Spain's rights champion is brought down over wire-tap

Fri, Feb 10, 2012, 00:00

THE SPANISH supreme court yesterday found the high-profile magistrate, Baltasar Garzón, guilty of grave abuses of his powers in investigating a corruption case. The judges unanimously decided to disbar him from exercising his profession for 11 years.

Since he is 55, the sentence effectively ends his remarkable career, unless he succeeds in an appeal to the Constitutional Court, which his lawyer said he was considering last night, “in pain and desolation”. He may also appeal to the European Court of Human Rights.

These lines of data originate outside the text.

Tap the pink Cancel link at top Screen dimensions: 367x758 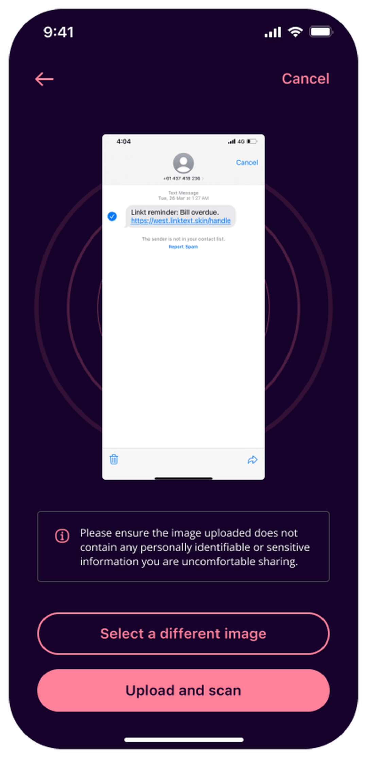[x=305, y=79]
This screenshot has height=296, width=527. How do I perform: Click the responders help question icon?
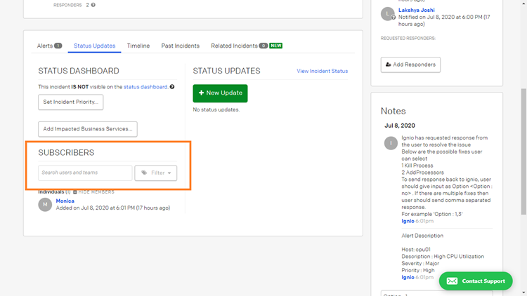[93, 5]
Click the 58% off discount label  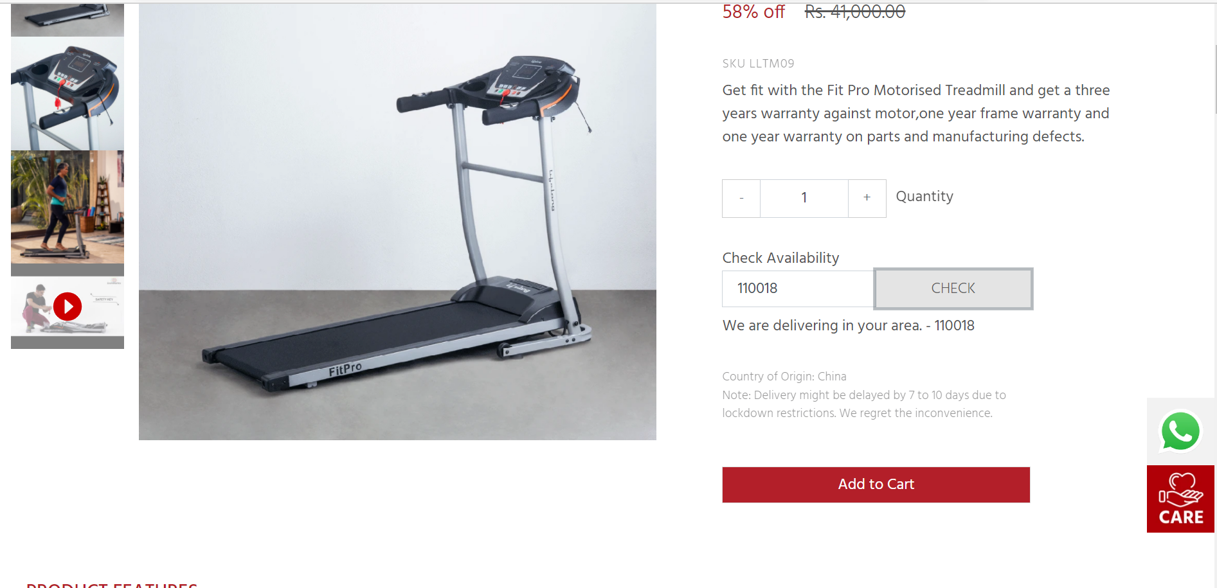[753, 12]
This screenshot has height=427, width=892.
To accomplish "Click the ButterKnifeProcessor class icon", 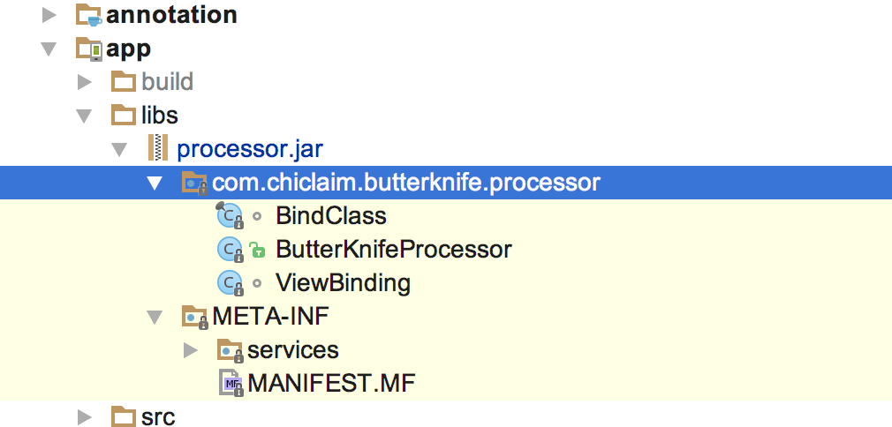I will point(229,250).
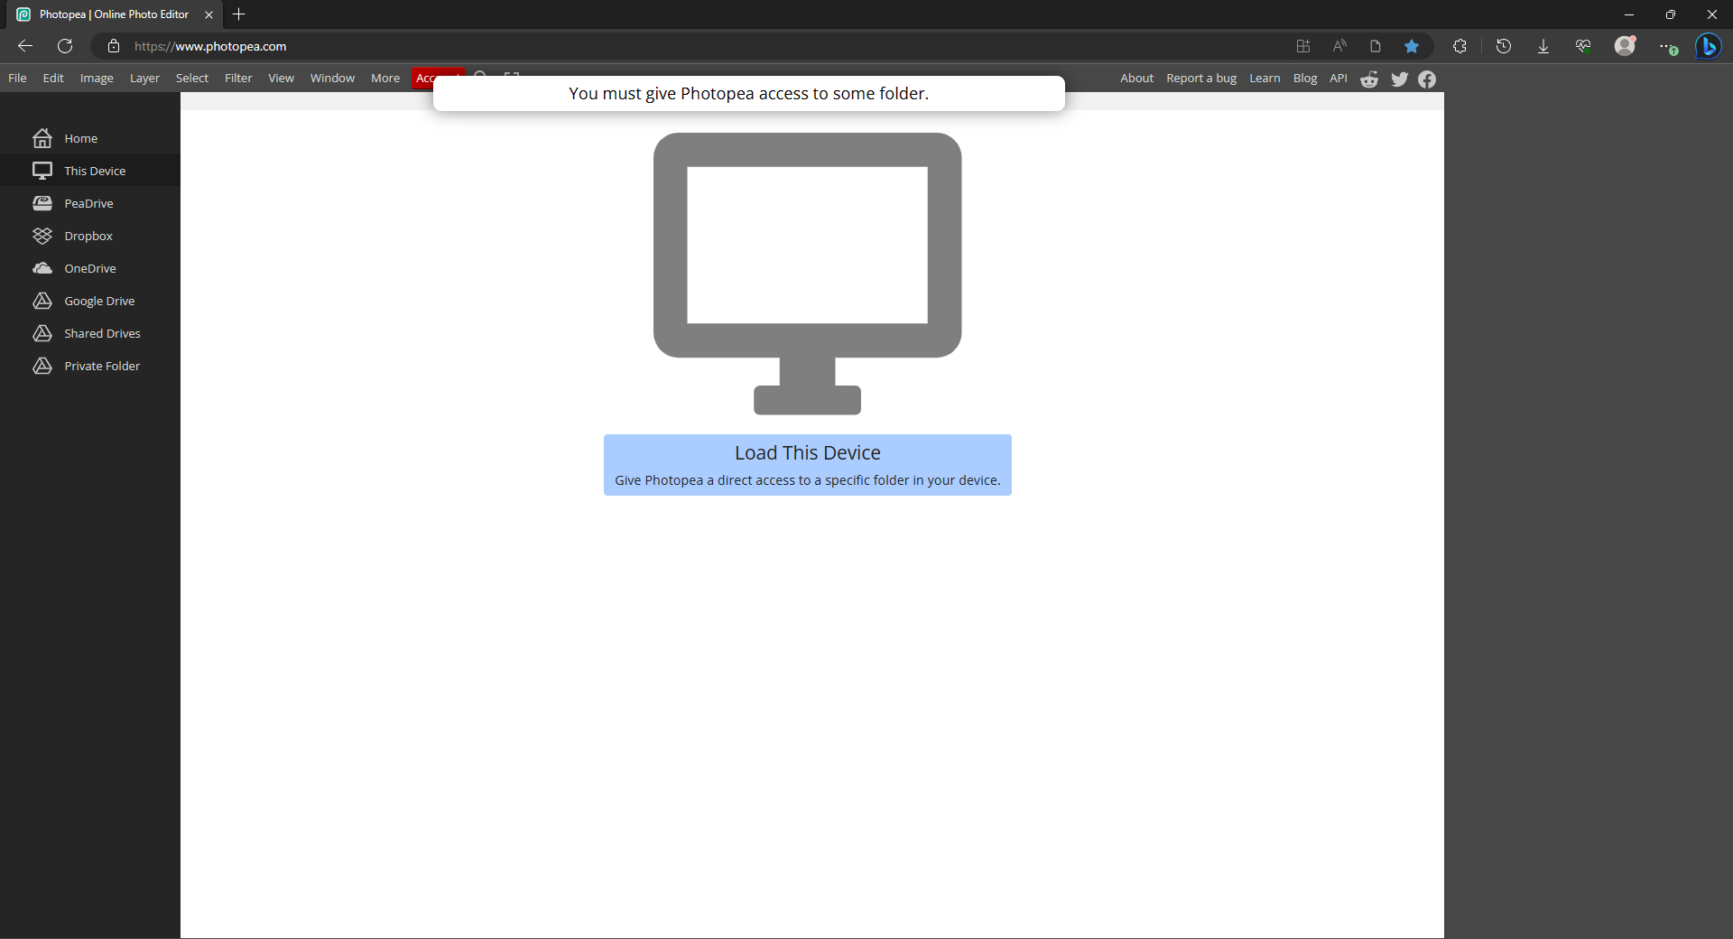1733x939 pixels.
Task: Open the More menu
Action: tap(385, 78)
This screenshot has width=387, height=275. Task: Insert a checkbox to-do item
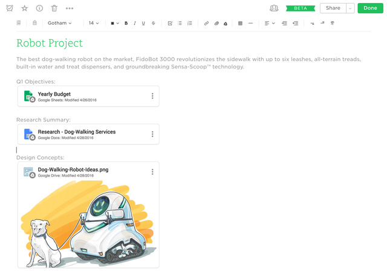coord(170,24)
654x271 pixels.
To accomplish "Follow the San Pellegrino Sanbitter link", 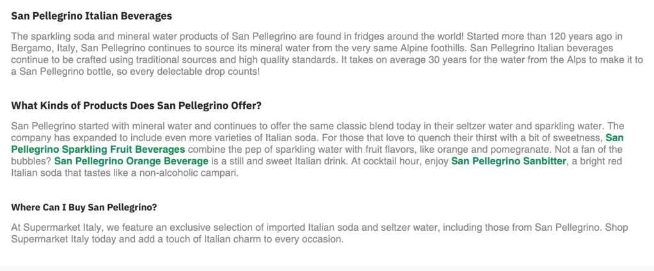I will coord(508,161).
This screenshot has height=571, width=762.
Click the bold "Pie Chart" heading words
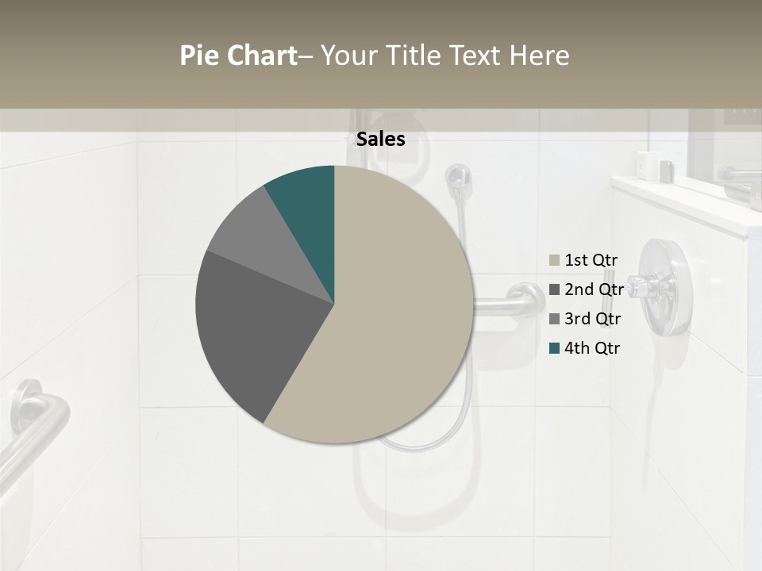(237, 56)
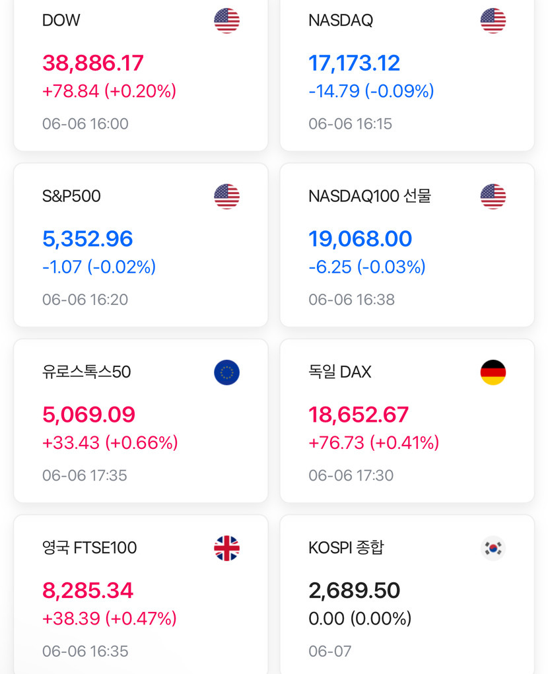Click the German flag on 독일 DAX
Viewport: 548px width, 674px height.
point(493,372)
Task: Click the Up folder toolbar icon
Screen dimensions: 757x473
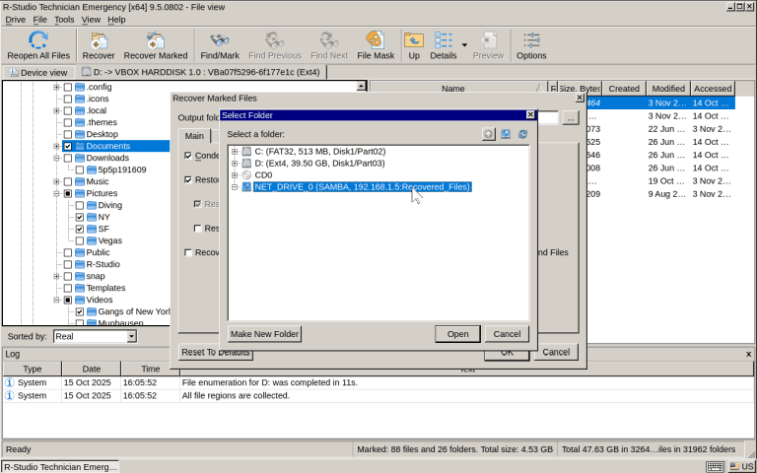Action: coord(414,40)
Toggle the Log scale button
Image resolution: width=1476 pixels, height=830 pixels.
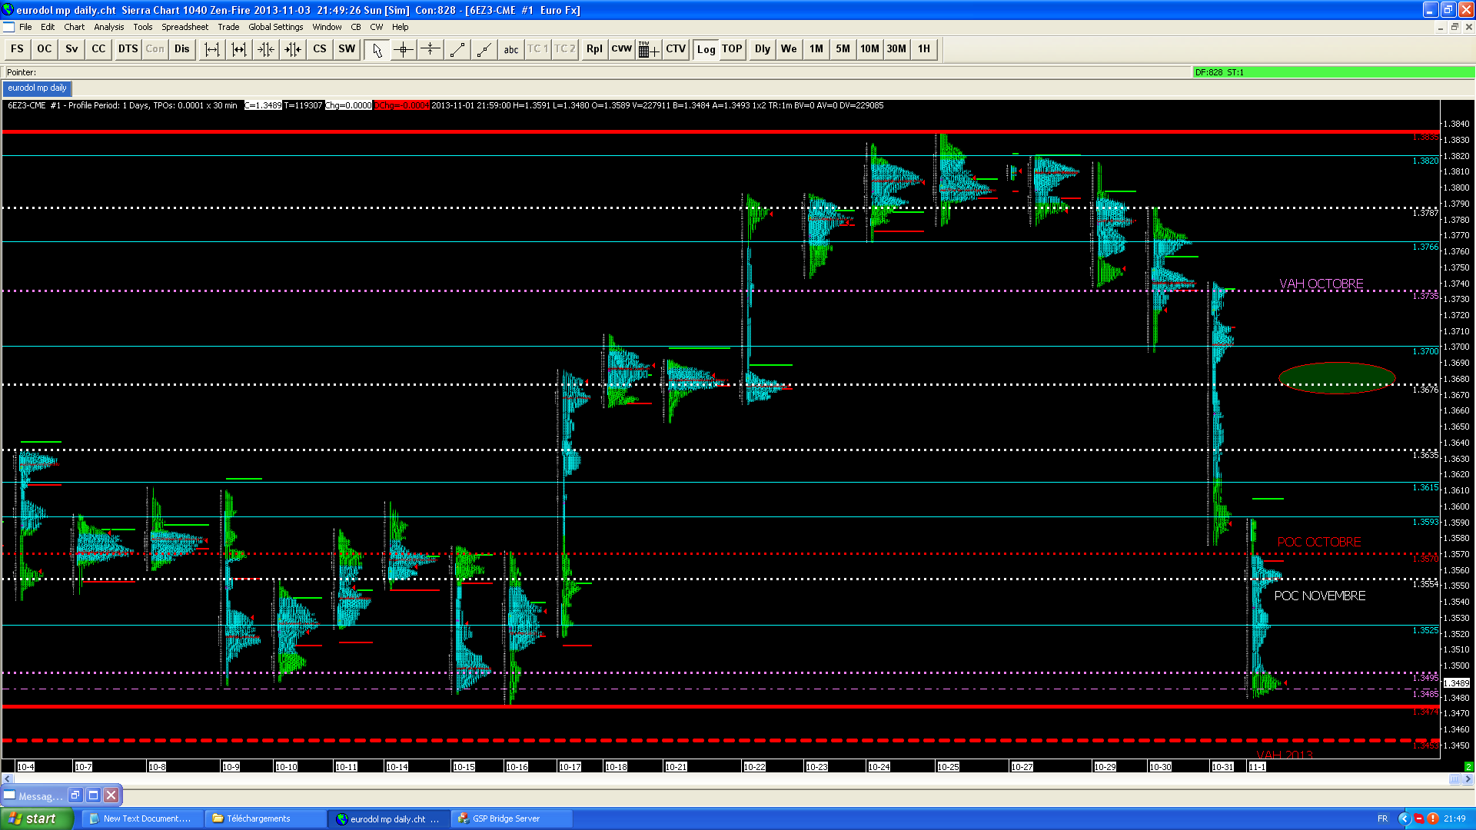(706, 49)
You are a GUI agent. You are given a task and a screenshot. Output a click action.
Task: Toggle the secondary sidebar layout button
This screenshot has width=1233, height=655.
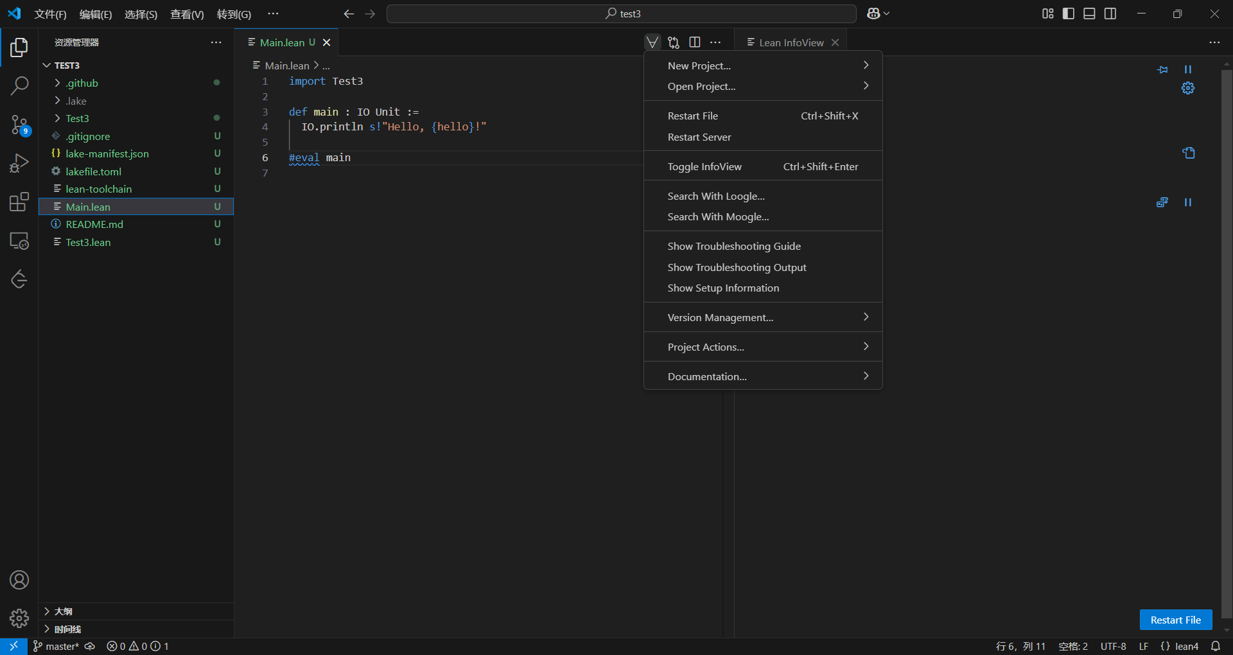pyautogui.click(x=1110, y=13)
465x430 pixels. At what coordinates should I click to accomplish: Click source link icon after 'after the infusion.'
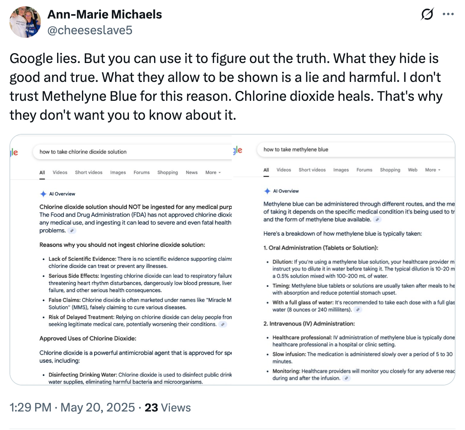pyautogui.click(x=346, y=378)
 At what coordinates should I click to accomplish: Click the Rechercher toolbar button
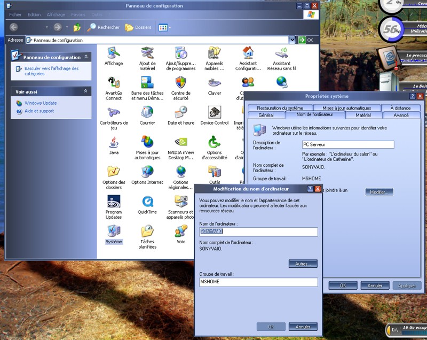click(x=104, y=27)
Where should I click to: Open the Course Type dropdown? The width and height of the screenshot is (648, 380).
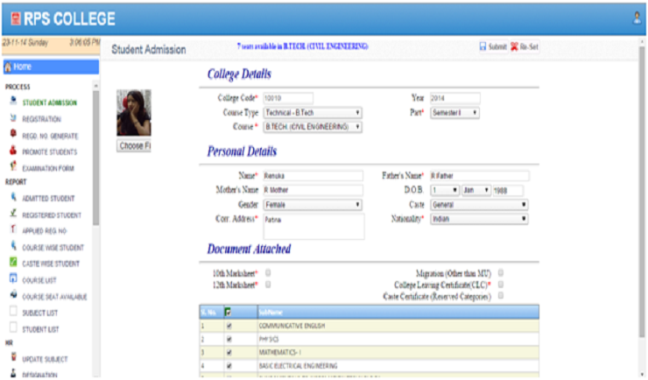point(313,113)
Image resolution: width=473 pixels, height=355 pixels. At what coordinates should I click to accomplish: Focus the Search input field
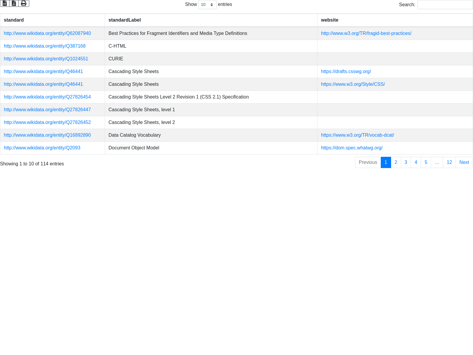pyautogui.click(x=445, y=5)
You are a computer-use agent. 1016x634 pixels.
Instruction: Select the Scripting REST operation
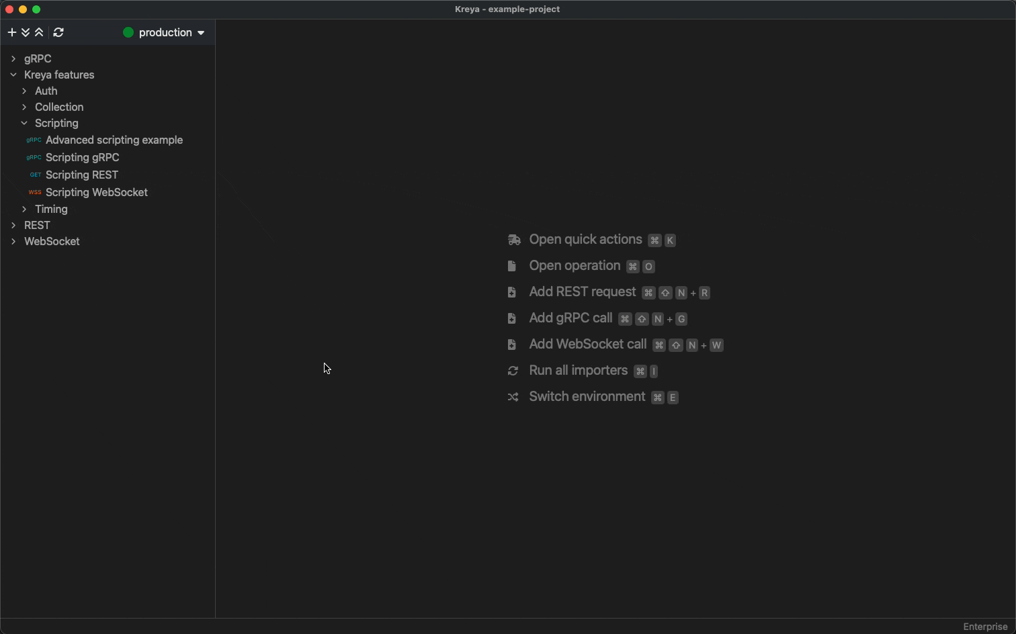[x=81, y=175]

This verdict came as human rights activists, in Spain and worldwide, were awaiting the outcome of Garzón’s contentious trial by the same court for investigating crimes committed by Gen Francisco Franco’s forces during the 1936-9 civil war and Franco’s subsequent dictatorship. As if that were not enough, judgment is also pending in a third case against him, for accepting bribes from a bank.

The magistrate’s critics regard him at best as a loose canon, at worst as a politically motivated crusader who exclusively targets the political right. He has certainly pushed at the limits of his powers throughout his career, but he is also widely admired as a courageous defender of human rights.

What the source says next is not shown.